Ein Viertel des Regierungsapparats bleibt geschlossen. Rund 800 000 Angestellte der amerikanischen Bundesregierung dürfen derzeit nicht arbeiten, weil sich das Parlament nicht darauf einigen kann, durch ein kurzfristiges Haushaltsgesetz Geld für ihre Bezahlung zu bewilligen. In der Nacht auf Mittwoch wollte sich US-Präsident Donald Trump in einer Fernsehansprache an die Bevölkerung wenden. Falls Demokraten und Republikaner bis Freitag keinen Kompromiss schließen, wird es der längste Shutdown in der US-Geschichte sein.
Mit jedem Tag wird deutlicher, was der Streit im Alltag für Folgen hat. In den Nationalparks quellen die Papierkörbe über. Die Steuerbehörde mit ihren Bundesfinanzämtern arbeitet nur noch mit gut einem Zehntel ihrer Belegschaft: Sie nimmt zwar Zahlungen entgegen, weist aber keine Rückerstattungen an.
Bruce Rohwer, ein Farmer, der in Iowa Mais und Sojabohnen anbaut, hat theoretisch einen Anspruch auf Entschädigungszahlungen, seit die USA und China im Handelspoker Zollschranken aufstellen. Verluste, die er erleidet, da ihm der für Sojaexporte so wichtige chinesische Markt weggebrochen ist, wird ihm der Staat weitgehend ersetzen. Nur kann das Landwirtschaftsministerium seinen Antrag nicht bearbeiten. Wann der Bauer das Geld bekommt, steht in den Sternen.
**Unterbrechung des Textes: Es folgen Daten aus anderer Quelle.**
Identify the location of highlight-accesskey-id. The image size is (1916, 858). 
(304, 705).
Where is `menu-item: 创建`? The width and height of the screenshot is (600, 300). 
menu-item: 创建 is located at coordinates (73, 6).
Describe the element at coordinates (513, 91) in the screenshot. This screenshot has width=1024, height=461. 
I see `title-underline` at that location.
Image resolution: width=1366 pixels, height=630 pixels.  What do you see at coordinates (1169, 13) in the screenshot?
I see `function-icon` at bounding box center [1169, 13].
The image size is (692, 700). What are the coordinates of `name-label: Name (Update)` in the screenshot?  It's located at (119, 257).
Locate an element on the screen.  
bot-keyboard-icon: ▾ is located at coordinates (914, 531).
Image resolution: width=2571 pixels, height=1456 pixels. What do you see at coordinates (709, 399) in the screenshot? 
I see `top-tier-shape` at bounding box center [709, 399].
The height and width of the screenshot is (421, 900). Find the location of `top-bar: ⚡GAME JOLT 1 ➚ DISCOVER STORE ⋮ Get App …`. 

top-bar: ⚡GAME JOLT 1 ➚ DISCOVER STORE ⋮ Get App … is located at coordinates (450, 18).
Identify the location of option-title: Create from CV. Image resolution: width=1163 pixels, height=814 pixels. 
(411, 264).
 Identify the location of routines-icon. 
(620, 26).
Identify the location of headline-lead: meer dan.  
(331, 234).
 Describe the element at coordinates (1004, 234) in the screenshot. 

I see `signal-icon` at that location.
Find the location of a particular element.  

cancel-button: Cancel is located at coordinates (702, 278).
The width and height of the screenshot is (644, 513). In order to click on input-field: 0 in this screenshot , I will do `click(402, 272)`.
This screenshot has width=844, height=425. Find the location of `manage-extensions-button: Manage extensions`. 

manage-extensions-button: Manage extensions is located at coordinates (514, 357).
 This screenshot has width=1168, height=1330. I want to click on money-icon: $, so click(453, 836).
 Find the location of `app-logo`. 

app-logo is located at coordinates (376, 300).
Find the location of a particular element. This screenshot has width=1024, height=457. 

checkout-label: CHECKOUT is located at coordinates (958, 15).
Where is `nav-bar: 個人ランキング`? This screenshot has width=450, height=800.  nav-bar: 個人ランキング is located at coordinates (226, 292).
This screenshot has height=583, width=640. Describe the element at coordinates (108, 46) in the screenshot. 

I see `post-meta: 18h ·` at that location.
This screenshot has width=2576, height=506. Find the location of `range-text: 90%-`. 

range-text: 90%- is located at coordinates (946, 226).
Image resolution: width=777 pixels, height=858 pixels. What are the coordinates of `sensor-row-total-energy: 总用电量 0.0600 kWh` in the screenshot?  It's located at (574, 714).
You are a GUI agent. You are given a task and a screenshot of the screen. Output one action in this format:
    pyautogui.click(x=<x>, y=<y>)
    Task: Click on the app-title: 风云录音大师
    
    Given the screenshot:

Von rechten Publizisten getrieben
Trump hatte den Shutdown provoziert, indem er auf dem Bau einer Mauer an der Grenze zu Mexiko beharrte, nachdem sich im Kongress bereits eine Verständigung abgezeichnet hatte. Der Präsident ließ den Deal platzen, nachdem rechte Publizisten wie die schrille Kommentatorin Ann Coulter und der Radiotalker Rush Limbaugh, ihn als Weichei kritisiert hatten. Auch um Coulter und Limbaugh den Wind aus den Segeln zu nehmen, rüstete er rhetorisch auf. Es gipfelte, am vergangenen Freitag, in dem Satz, er werde die Regierung für Monate oder gar Jahre dicht machen, sollten ihm die Demokraten beim Mauerbau nicht entgegenkommen. Nun folgt, für den Moment jedenfalls, eine Phase verbalen Abrüstens. Am Montag sprach Trump statt von einer Mauer von einer Stahlbarriere, die es auszubauen gelte. Stahl, twitterte er, sei ohnehin robuster und weniger aufdringlich als Beton. Auf ungefähr einem Drittel der 3144 Kilometer langen Grenze zwischen Pazifik und dem Golf von Mexiko gibt es schon heute Hindernisse aus Metall. Mal sind es Wellblechteile, mal Stangen, die man dicht an dicht nebeneinandergestellt hat. Trump will sie um rund 380 Kilometer verlängern, wofür er vom Kongress 5,7 Milliarden Dollar verlangt.
Allerdings wächst auch auf ihn der Druck. Nach Tagen schweigsamer Zurückhaltung fordern inzwischen auch republikanische Senatoren ein Ende der Kraftprobe.